In Rob Carrick’s most recent offering he talks about how he feels parents should be prepared to help their children out in their quest to graduate from post-secondary education without a crushing load of debt. I have also heard many other personal finance gurus claim that tough love is the best method for teaching financial awareness at a young age, and that saving for your retirement is a much more important goal than helping out your children. It seems to be one of those weird topics where smart, rational people disagree intensely.
The Middle Ground
Like most instances where there are intense advocates on both sides of the spectrum, the best answer is usually somewhere in the middle. I think there are many parents out there that are guilty of sacrificing much of their retirement planning to help their kids. It’s tough to be too critical of selfless individuals who only want to help their children, but some degree of balance is best. I think that most financial planners would agree that funding a company match pension should be priority #2, second only to paying off high-interest consumer debt (and possibly ahead of that, depending on your preference).
After checking in on your automatic company match the question becomes TFSA/RRSP vs RESP in terms of priorities. If you are one of those lucky Canadian government employees like SPF and myself, your DBP gives you a super solid structure to build the rest of your retirement plan on, and you are in a great place to put some focus into the RESP program. I can sympathize with parents needing to make sure they won’t be dependent on the government pension programs when they reach an age they want to retire at, but ultimately, I think given today’s knowledge-based economy and escalating post-secondary costs, the greatest gift you could give your child.
This… Is… Sparta…
I am not a big supporter of the whole mindset that you can teach your child how to manage their finances by making them completely fend for themselves at age 18. I know there are a lot of people out there that say, “My parents made me survive Spartan-style in the wild for years, and it just made me tougher – I didn’t need no RESP things,” but the bottom line is that school costs are quickly escalating and young adults are entering a tougher job climate than we have seen in a long time.

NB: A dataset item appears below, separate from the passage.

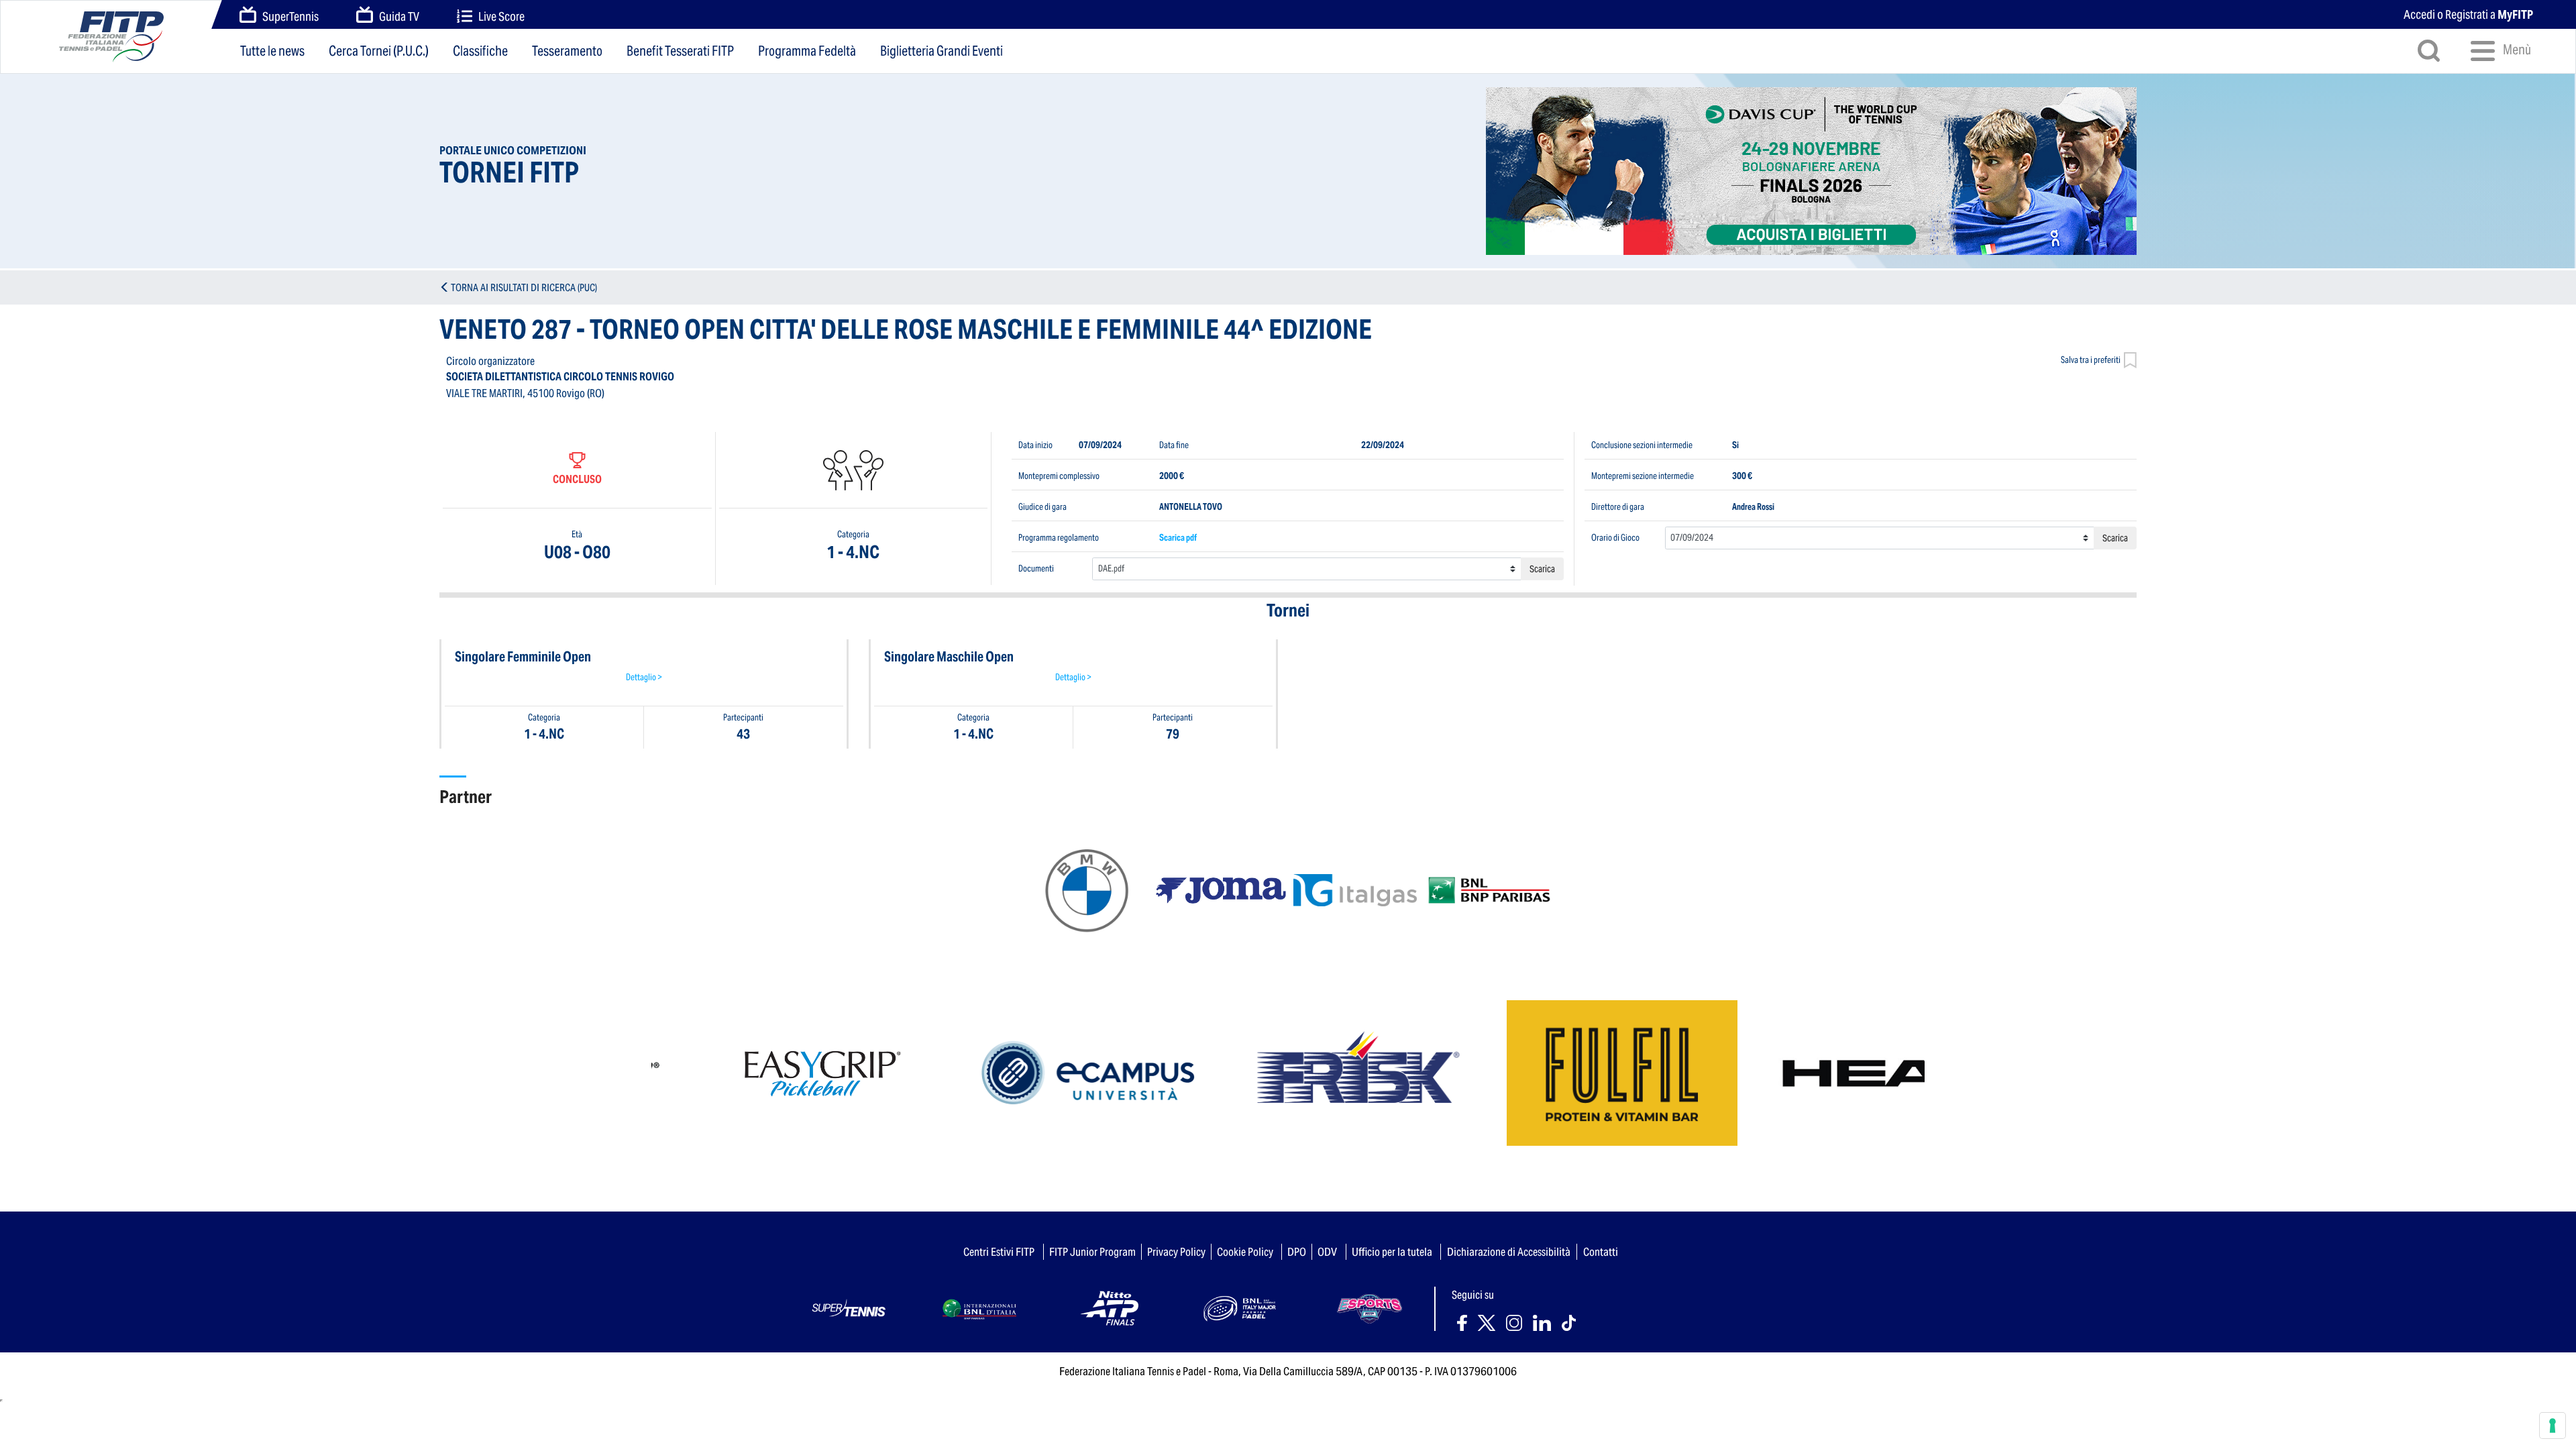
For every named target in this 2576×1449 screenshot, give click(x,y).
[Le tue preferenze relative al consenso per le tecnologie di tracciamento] (2552, 1425)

If possible, the looser the noose of student debt is around their neck, the better. Remember, the money you save or invest at the beginning of your life has huge compounding effects right? If you’re paying your way out of student debt until your 35, this will cripple your long-term savings ability, or your chances of making headway on a mortgage.
There is obviously a wide middle ground between paying for your child’s entire education, and not giving them a penny right? Arrangements where parents make RESP help (remember, you control the purse strings on this deal, and your original contribution can be rolled into RRSP at any time) contingent on grades, or finding summer work, or staying out of credit card debt can be a very effective teaching tool in my experience. Financial aid is also available through most universities and this aid sometimes includes grants and scholarships. Your child will have to begin by filling out the Free Application for Federal Student Aid. The federal government will then determine that student’s need for aid. In some cases, the government will award grants that do not have to be repaid based on the student’s need. If no grants or scholarships are awarded, student loans can also be attained through this application. While going into debt is never ideals, it is often the only answer when seeking education.
The Government Wants Us To Be “Poor”
One legitimate original point I read a little while ago is that RESPs actually cripple a student’s ability to collect student loans and subsequently apply for many need-based bursaries. While this is true to some extent, it’s not like loans are based on your RESP income. They are based on your assets and your parents’ income. So while them giving you RESP money might limit the loan amount you receive, it is their income level that will likely determine if you qualify for a loan or not. In order to apply for need-based bursaries and scholarships, most of the time all you need is a student loan of some kind, even it is only a thousand bucks. Furthermore, there are still plenty of merit scholarships out there that your child will be eligible for no matter what their income level, so intentionally trying to make sure they have no money in the hopes they can apply for more scholarships is not the most ideal strategy in my mind.
Tough – but fair – Love?
I would never blatantly state that parents owe it to their children to pay for their post-secondary education. There are numerous examples of parents who teach their children by guiding them instead of giving them money. That being said, I’m such a huge fan of the RESP program and giving your kid a fighting chance at coming out of school debt-free that I would highly recommend parents trying to chip in a little every year in preparation for the big day. RESPs are really flexible tools and apply to almost any sort of post-secondary education – not just universities. I have even written about contributing a little money into these accounts as birthday or Christmas gifts, and I’ve even seen several families where grandparents help make these contributions. If you do this at a young age, it will be a HUGE help when that 18-year old hits the adult world. I’m cool with teaching responsibility, and I’m fairly certain I’m more tough love than most, but helping students today navigate choppy waters will likely pay huge dividends in the future to my way of thinking.
Do you plan on helping your children out on their post-secondary journey at all? Why and how?